[MDEV-29098] mariadb crash on shutdown with signal 11 Created: 2022-07-13  Updated: 2024-01-05

Status: Open
Project: MariaDB Server
Component/s: Server
Affects Version/s: 10.5.13
Fix Version/s: 10.5

Type: Bug Priority: Major
Reporter: Matthew Walker Assignee: Oleksandr Byelkin
Resolution: Unresolved Votes: 1
Labels: None

Attachments: File variable_output.tar    

 Description   

On shutdown mariadb logs "InnoDB: FTS optimize thread exiting." then gets a signal 11 error after 3 minutes.

Seems to be a regression of MDEV-25518, but I'm not sure.

2022-06-21 18:30:26 0 [Note] InnoDB: FTS optimize thread exiting.
380621 18:33:46 [ERROR] mysqld got signal 11 ;
This could be because you hit a bug. It is also possible that this binary
or one of the libraries it was linked against is corrupt, improperly built,
or misconfigured. This error can also be caused by malfunctioning hardware.
 
To report this bug, see https://mariadb.com/kb/en/reporting-bugs
 
We will try our best to scrape up some info that will hopefully help
diagnose the problem, but since we have already crashed,
something is definitely wrong and this may fail.
 
Server version: 10.5.13-MariaDB-log
key_buffer_size=26214400
read_buffer_size=131072
max_used_connections=24
max_threads=122
thread_count=0
It is possible that mysqld could use up to
key_buffer_size + (read_buffer_size + sort_buffer_size)*max_threads = 75347 K  bytes of memory
Hope that's ok; if not, decrease some variables in the equation.
 
Thread pointer: 0x0
Attempting backtrace.
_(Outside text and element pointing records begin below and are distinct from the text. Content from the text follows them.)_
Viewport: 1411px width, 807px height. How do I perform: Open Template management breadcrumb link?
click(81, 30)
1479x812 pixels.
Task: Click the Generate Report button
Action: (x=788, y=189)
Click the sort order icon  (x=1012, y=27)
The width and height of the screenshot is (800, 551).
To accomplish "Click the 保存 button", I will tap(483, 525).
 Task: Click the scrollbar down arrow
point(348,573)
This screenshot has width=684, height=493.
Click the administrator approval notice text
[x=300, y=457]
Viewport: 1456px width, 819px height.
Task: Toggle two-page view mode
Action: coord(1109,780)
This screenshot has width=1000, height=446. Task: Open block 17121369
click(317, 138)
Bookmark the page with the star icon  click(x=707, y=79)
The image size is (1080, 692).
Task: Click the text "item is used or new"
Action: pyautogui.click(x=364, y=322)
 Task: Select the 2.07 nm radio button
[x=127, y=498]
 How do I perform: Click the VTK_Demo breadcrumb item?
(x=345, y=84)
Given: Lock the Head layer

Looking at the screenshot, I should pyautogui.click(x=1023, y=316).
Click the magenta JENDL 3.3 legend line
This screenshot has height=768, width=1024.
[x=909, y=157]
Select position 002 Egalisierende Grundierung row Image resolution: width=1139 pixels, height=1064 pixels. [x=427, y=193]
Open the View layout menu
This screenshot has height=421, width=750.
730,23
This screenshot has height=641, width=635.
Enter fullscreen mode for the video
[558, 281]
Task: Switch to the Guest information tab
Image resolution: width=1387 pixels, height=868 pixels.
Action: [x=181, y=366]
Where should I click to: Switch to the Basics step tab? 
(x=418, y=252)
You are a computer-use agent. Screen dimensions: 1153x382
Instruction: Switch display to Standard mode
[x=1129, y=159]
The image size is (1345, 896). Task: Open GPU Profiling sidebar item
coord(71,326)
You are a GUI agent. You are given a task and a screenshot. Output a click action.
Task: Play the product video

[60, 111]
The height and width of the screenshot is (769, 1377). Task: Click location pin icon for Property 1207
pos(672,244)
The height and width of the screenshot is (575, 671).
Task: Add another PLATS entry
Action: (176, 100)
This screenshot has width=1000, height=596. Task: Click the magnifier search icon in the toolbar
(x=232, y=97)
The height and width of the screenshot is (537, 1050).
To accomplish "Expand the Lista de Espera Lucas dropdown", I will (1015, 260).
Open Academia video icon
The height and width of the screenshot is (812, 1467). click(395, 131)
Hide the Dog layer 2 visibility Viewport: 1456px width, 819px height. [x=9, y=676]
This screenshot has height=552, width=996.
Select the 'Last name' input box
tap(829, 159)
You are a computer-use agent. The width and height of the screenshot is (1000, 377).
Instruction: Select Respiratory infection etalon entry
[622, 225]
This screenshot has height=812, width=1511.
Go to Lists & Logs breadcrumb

You can use the following information to find out
where mysqld died. If you see no messages after this, something went
terribly wrong...
stack_bottom = 0x0 thread_stack 0x40000
/ngfw/usr/sbin/mariadbd(my_print_stacktrace+0x2e)[0x55f43b80ae6e]
/ngfw/usr/sbin/mariadbd(handle_fatal_signal+0x485)[0x55f43b2a1fa5]



 Comments   
Comment by Daniel Black [ 2022-07-14 ]

Matthwal thanks for the bug report. Is this happening every shutdown? If you upgrade from a previous version, was it happening on the previous version? Did it occur immediately after upgrading to 10.5.13?

I'm hoping you can provide more details related to this bug report as currently there is too few details to go off attempting a resolution on this.

Was there addition messages below what you have put already, a more detailed stack trace would help narrow it down.

If a core dump was saved, locally or via a handler like systemd's coredumpctl extracting a backtrace using gdb after installing debug symbol packages (earlier on same link) would be useful.

Was there a reason you listed the wsrep component? Have you tried, or are you willing to try a 10.5.16 version?

Comment by Matthew Walker [ 2022-07-14 ]

>Is this happening every shutdown?
Not every shutdown, but we have seen it 3 times in our product testing.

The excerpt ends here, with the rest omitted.